Research Highlights
Fighting Pancreatic Cancer – Two Drugs are Better Than One
Institutions:
Sungkyunkwan University, South Korea and the University of Oxford
Team:
Hong, H., Barczak W., Park, S., Heo, J.S., Ooshima, A., Munro, S., Hong, C.P., Park, J., An, H., Park, J.O., Park, S.H., La Thangue, N.B., and Kim, S.-J.
Disease Model:
Pancreatic Cancer
Hydrogel:
VitroGel® Hydrogel Matrix
A combination therapy of two antitumor drugs shows unexpected synergistic benefits in treating pancreatic cancer in a mouse model.
Of all the cancers, pancreatic cancer is particularly lethal, having low survivorships and presenting challenges for accurate diagnosis. However, new anti-cancer therapies are becoming available and being applied to pancreatic tumors, including pancreatic ductal adenocarcinoma (PDAC) an especially debilitating form of the disease. In this paper, the authors explore combination therapy as a means to treat pancreatic cancer in a mouse model.
A collaborative effort between oncologists in South Korea and the United Kingdom tested the notion that a dual application of two anti-cancer cancer drugs simultaneously could be efficacious against pancreatic cancer. They aimed using one approach that inhibits TGF-β1 signaling and a second approach that targeted a newer phenotype, the overexpression of a particular protein. The first is a more well-understood mechanism; tumor growth factor beta-1 (TGF-β1) has long been known to help tumors grow, but it can be suppressed using the drug Vactosertib. The second is an exciting new angle. The gene for protein arginine methyltransferase 5 (PRMT5) appears to be overexpressed in pancreatic tumors specifically. Selective inhibition of this target with a drug called T1-44 has shown some preliminary efficacy.

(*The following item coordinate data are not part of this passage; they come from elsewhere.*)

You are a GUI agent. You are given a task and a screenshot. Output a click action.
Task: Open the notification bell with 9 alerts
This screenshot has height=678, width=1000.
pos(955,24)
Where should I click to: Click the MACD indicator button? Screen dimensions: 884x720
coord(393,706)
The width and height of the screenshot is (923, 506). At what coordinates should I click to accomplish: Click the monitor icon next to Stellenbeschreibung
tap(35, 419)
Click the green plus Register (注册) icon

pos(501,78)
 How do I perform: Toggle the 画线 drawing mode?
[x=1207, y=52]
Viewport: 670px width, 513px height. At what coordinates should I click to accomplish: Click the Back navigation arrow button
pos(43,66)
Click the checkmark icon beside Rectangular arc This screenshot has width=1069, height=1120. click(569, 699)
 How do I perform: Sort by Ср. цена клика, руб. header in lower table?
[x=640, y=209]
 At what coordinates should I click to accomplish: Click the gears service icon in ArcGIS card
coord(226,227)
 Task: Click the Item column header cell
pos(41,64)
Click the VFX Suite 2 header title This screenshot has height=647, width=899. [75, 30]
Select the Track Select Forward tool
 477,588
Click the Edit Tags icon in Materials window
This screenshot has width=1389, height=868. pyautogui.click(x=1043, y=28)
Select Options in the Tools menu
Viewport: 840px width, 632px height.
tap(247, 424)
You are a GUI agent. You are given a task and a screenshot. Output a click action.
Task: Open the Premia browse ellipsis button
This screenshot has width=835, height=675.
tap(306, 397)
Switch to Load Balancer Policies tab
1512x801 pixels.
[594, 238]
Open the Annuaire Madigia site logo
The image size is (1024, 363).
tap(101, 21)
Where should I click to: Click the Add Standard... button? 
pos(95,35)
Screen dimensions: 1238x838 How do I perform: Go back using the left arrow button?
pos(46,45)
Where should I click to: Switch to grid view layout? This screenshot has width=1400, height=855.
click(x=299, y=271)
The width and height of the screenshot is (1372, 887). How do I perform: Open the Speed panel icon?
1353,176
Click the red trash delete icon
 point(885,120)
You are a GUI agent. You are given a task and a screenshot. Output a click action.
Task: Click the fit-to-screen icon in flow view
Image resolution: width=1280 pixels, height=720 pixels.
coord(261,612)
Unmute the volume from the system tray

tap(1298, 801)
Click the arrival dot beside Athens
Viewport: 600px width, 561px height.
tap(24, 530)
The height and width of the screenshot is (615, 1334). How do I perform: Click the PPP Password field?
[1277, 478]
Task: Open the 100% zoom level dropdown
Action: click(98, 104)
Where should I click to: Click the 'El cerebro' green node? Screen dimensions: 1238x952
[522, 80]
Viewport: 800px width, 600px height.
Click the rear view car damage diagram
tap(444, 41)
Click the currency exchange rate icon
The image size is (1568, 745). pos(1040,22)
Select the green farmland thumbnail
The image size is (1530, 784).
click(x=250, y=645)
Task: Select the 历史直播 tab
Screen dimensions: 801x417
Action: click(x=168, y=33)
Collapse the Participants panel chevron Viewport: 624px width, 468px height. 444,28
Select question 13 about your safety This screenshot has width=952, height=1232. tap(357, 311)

To study whether a combination of Vactosertib and T1-44 can generate even more beneficial antitumor activity, the authors first assayed the latter drug in isolation when applied to both cultured mouse and human pancreatic cells in a subcutaneous mouse model. After the positive effect of T1-44 was documented––a slight diminution of tumor size––the authors turned to examining the synergistic effect of T1-44 with a PRMT5 inhibitor. Neither dug on its own improved the survival rates of mice with Panc02 cells growing in them, but a single dose of the drugs combined together significantly raised survival. For these assays, the Panc02 cells, a standard pancreatic cancer model, were xenografted into the mice via subcutaneous injection. Notably, the cells were mixed with TheWell Bioscience’s VitroGel® Hydrogel Matrix before injection to enhance the ease and efficiency of the xenografting procedure.
Not only did the combination therapy demonstrate lower tumor growth rates and higher survivability, but it also pointed the authors to a possible mechanism of tumor suppression. After the tumors were analyzed with RNA sequence analysis, which relays gene expression information, the authors noticed that one gene was demonstrably upregulated. That gene, Btg2, which produces a known tumor suppressor, was nearly 2-fold overexpressed in the combination treatment compared to either single drug treatment alone.
In summary, this report brought two important conclusions to light. The first is that a combination therapy, in this case, two anticancer drugs working somehow in concert, can produce far better results than a single drug alone. And second, is that there may be unexpected genetic regulatory effects that appear during such combination treatments that ultimately produce the desired result. Such events are extremely difficult to predict a priori, demonstrating the extreme value of such innovative experiments.